In general, techniques that rely on biotic processes, often referred to as nature-based solutions, benefit from greater political and social acceptability. We contend that in the marine realm, this preconceived preference should be reconsidered, as it stems from several misconceptions. In fact, some abiotic techniques may offer greater promise than biotic ones. First, it is crucial to recognize that the current ocean carbon sink is primarily driven by geochemical processes rather than biotic ones (DeVries, 2022). Second, geochemical techniques, such as OAE, leverage existing natural processes and involve physico-chemical mechanisms that are generally better understood and more predictable than most biotic approaches. Lastly, the sequestration potential and the duration of storage are usually higher for abiotic techniques. The estimated potential CDR of OIF, macroalgae cultivation, and blue carbon is estimated at 0.1 to 1, 0.1 to 0.6, and 0.1 to 0.5 Gt CO₂/year, respectively, while that of OAE is at least an order of magnitude higher at 1 to 15 Gt CO₂/year (Cross et al., 2023). In terms of the duration of carbon storage, OIF and macroalgae cultivation are estimated at 10 to 100 years, blue carbon at 1000 years, and OAE at 20,000 years (Cross et al., 2023).

We emphasize that no form of CDR is a climate solution while human activities are still emitting >40 Gt CO₂/year. However, if CO₂ emissions were reduced to 10% to 20% of their current values in the next 20 to 30 years, we would still need CDR to reach net zero because of residual emissions from activities that are difficult to decarbonize, such as shipping and aviation, as well as the production of cement, steel, and fertilizer. We will also need CDR to remove legacy emissions to address intergenerational justice.

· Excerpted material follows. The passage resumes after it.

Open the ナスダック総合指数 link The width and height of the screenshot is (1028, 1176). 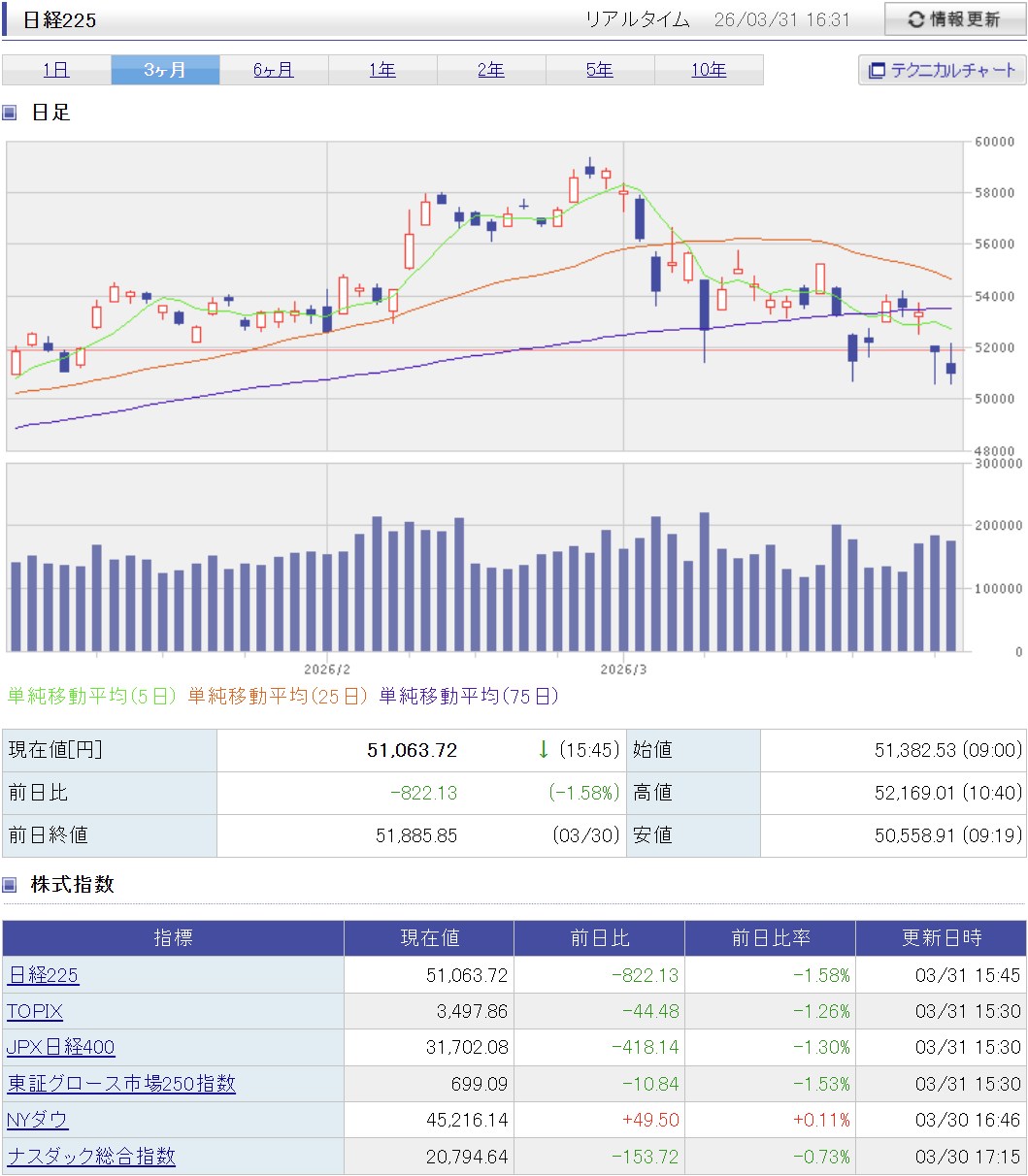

As such, it is essential to research the maximum potential of mCDR, considering various constraints such as geophysical, environmental, technological, economic, social/cultural, and regulatory factors. Research is also necessary to develop MRV for mCDR, and to assess the effectiveness, side effects, and social acceptance of various mCDR techniques.

Even though it does not make sense to rely on mCDR deployments in the next few decades, there are ways the ocean can act as a climate solution today, including strategies for mitigation, such as the expansion of offshore wind energy and for adaptation, such as the conservation of coastal vegetation and coral reef ecosystems for coastal protection.